(CNN) — Call it maternal instinct.
As the monster tornado approached, Terimy Miller put her three sons in a closet in their Moore, Oklahoma, house.
But something didn’t feel right.
“It was just that feeling,” Miller told CNN’s Brooke Baldwin on Wednesday. “I just got to get out of here. I’m not chancing this.”
So she put her three boys — ages 11, 7 and 6 — in the family car.
She was moving so fast that she couldn’t round up the two family dogs, which were somewhere outside.
As they prepared their escape, she and son Jules heard a local weatherman on television advise families in Moore that if they didn’t have a storm shelter, they should abandon the house.
“We got away from the storm,” said son Jules, 7.
Confirmation of the mother’s intuition came when she and her boys returned to the house.
Miller hyperventilated. She cried.
The tornado had annihilated the home.
“We walk up and it’s gone,” Miller said. “I’m like, no, this can’t be happening. Why?
“It’s a war zone,” she said.
Added her son: “The thunderstorm took away all my favorite stuff. It’s gone.”
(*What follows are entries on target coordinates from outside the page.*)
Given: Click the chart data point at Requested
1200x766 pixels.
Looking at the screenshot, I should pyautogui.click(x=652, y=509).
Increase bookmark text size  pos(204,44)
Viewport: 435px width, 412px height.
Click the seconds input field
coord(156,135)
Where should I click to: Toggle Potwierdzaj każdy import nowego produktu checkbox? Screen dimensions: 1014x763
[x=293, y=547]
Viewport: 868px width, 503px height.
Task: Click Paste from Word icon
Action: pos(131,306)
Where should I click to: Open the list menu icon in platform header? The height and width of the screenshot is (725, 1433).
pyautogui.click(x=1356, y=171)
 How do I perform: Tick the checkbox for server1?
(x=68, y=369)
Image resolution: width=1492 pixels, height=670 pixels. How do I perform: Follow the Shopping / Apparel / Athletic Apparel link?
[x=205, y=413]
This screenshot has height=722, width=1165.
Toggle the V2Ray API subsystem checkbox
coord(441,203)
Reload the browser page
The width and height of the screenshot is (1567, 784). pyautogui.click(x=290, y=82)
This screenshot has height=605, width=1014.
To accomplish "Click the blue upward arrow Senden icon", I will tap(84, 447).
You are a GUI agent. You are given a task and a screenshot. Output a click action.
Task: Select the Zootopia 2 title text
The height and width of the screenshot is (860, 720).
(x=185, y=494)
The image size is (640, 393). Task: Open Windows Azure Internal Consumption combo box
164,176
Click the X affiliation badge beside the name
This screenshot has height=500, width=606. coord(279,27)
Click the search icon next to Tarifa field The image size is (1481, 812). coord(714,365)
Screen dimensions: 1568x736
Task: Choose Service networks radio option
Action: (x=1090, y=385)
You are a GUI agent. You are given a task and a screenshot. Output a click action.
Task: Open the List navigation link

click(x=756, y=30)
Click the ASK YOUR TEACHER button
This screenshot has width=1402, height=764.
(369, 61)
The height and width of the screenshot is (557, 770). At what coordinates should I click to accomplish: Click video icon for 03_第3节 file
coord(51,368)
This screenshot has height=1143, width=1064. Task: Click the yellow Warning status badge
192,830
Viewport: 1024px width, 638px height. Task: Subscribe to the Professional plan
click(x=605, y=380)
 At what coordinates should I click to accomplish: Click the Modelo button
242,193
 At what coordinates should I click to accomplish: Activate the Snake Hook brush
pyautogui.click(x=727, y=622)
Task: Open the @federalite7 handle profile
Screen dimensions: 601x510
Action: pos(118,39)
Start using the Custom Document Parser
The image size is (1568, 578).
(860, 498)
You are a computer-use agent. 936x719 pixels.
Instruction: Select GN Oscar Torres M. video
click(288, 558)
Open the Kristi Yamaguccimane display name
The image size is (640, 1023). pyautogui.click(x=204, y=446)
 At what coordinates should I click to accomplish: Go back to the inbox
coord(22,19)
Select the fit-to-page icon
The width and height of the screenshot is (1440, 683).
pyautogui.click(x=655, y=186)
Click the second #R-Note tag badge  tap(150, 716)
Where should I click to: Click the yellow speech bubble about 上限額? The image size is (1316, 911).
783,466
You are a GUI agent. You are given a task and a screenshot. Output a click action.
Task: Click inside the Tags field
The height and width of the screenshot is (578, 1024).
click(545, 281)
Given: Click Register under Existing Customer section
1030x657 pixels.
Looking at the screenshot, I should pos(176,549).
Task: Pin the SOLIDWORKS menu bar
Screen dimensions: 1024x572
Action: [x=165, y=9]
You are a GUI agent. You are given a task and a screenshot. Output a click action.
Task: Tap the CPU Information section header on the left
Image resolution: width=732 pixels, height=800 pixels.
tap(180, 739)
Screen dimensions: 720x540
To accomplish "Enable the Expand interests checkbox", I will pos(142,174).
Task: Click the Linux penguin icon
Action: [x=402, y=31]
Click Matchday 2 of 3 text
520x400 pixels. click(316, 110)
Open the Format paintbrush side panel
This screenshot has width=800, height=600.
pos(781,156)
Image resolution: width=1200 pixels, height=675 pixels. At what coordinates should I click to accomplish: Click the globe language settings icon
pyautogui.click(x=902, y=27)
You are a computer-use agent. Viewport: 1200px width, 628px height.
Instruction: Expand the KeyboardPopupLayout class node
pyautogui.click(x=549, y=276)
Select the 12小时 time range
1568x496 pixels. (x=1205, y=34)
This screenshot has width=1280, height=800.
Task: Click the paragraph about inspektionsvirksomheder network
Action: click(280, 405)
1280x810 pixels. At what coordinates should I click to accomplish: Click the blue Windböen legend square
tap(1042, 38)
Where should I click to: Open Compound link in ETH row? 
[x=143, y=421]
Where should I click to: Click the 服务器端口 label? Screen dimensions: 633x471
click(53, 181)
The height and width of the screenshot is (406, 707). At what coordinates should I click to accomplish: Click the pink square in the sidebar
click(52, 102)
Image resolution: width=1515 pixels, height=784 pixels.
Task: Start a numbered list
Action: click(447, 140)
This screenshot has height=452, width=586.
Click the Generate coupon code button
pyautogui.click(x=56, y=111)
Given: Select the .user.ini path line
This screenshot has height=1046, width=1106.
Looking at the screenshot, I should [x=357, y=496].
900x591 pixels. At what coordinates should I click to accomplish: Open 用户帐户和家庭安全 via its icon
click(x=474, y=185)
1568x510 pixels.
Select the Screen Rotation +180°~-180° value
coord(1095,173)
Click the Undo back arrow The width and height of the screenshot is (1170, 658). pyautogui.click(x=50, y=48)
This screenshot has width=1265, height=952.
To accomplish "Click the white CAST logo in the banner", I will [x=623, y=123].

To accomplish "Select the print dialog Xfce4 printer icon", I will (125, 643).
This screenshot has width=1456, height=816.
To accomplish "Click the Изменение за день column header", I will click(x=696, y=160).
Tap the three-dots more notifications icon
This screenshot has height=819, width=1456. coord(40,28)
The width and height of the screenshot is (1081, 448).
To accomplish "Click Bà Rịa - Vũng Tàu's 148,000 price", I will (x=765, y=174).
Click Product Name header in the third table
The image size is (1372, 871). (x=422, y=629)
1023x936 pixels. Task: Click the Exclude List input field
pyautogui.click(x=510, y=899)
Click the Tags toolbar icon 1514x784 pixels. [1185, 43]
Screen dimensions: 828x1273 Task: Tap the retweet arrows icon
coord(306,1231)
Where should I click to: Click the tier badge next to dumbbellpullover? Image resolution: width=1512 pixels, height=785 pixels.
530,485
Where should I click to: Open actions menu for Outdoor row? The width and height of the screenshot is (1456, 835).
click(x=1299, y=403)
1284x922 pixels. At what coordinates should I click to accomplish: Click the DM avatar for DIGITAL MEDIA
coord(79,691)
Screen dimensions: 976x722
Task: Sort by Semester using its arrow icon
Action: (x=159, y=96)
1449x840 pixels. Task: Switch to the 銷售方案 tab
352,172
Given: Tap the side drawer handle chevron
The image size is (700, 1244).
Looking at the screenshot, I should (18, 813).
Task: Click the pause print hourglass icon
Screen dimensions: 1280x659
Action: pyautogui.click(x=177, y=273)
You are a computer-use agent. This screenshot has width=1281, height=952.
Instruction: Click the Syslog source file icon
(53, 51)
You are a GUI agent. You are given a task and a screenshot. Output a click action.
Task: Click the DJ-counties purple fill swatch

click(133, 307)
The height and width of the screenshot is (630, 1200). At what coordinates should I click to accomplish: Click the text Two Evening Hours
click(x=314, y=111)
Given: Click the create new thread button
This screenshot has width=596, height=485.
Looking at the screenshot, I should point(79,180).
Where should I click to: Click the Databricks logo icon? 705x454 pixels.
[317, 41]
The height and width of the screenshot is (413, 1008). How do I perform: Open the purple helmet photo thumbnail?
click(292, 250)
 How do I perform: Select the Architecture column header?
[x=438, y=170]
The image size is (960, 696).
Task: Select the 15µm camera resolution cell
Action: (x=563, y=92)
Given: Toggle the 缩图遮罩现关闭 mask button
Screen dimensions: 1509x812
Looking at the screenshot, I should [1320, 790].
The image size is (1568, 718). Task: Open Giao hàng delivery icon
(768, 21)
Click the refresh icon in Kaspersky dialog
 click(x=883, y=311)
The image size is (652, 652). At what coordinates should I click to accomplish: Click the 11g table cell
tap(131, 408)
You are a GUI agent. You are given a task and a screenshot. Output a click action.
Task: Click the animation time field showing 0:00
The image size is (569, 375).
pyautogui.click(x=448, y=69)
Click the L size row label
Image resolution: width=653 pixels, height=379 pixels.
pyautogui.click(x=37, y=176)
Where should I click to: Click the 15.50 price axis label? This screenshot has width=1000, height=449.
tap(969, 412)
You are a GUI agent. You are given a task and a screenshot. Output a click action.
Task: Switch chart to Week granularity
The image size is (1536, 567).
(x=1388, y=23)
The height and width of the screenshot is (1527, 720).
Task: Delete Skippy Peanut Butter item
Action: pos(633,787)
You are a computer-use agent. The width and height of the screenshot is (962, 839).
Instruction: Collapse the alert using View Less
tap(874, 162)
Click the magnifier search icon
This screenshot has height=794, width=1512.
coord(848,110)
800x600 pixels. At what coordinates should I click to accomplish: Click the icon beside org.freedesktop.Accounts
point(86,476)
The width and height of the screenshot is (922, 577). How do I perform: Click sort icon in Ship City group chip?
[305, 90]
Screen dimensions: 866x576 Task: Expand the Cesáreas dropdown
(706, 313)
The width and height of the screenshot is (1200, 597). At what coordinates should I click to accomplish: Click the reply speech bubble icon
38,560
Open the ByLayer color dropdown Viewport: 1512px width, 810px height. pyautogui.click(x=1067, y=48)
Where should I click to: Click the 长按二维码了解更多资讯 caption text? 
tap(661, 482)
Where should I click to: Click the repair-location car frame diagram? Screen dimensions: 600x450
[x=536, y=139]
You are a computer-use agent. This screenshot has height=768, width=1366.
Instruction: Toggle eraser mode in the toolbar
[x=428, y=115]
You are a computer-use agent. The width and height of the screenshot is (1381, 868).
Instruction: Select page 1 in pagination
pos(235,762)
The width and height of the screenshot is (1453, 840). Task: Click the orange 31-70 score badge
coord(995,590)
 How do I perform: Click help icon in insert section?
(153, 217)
Miller lost the sentimental photos, yearbooks, and mementos from her days in the Navy. Her memories will now have to suffice, she said.
As for the dogs, they survived, but one of them will lose his right eye, injured by the twister.
Despite the material losses, Miller counts her blessings.
“We’re lucky: I have my children and everything will be OK,” she said.
The family will rebuild the home, she added.